QUESTIONS —
**A.** From the passage about choosing love, list every sentence that ends with the words "choose again."
**B.** Print the part of the passage about choosing love that begins at the words "When I say that, I" and stops after "not start now.", word for word.

[SELECTED TEXT Boundary: Start]

I need to choose again.
I want to choose again.
I will choose again.
This time, I choose love.
When I say that, I do not necessarily mean that I am choosing love for others, though that is always a good (and a God) thing. What I mean by choosing love is that I am choosing God’s love for me. His love which means He has a plan for me, a plan for my good and to prosper my future. I do not want to choose fear and let it paralyze me again. I want to choose and believe in God’s love for me, no matter how nervous I may feel about the big changes coming our way. I want to continually choose God’s love for me and have faith that He will open the necessary doors and that all will work out.
One thing is for absolutely certain: God has never failed me yet. I choose to believe that He will not start now.
Yesterday, my little girl and I took advantange of the beautiful day and took a nice, long walk. We have been cooped up in the house by the weather and the last week of school, and we needed some fresh air desperately. So we pulled on our sneakers, got out her bike, and my little girl and I took 35 minutes to walk/bike almost the entire length of the main road through our little town.

[SELECTED TEXT Boundary: End]
[DATASET Boundary: Start]

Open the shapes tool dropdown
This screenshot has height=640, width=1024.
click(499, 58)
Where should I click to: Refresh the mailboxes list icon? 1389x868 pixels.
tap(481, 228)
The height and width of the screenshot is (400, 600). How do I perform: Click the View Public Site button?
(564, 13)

[DATASET Boundary: End]

ANSWERS FOR THE TASKS —
**A.**
I need to choose again.
I want to choose again.
I will choose again.

**B.**
When I say that, I do not necessarily mean that I am choosing love for others, though that is always a good (and a God) thing. What I mean by choosing love is that I am choosing God’s love for me. His love which means He has a plan for me, a plan for my good and to prosper my future. I do not want to choose fear and let it paralyze me again. I want to choose and believe in God’s love for me, no matter how nervous I may feel about the big changes coming our way. I want to continually choose God’s love for me and have faith that He will open the necessary doors and that all will work out.
One thing is for absolutely certain: God has never failed me yet. I choose to believe that He will not start now.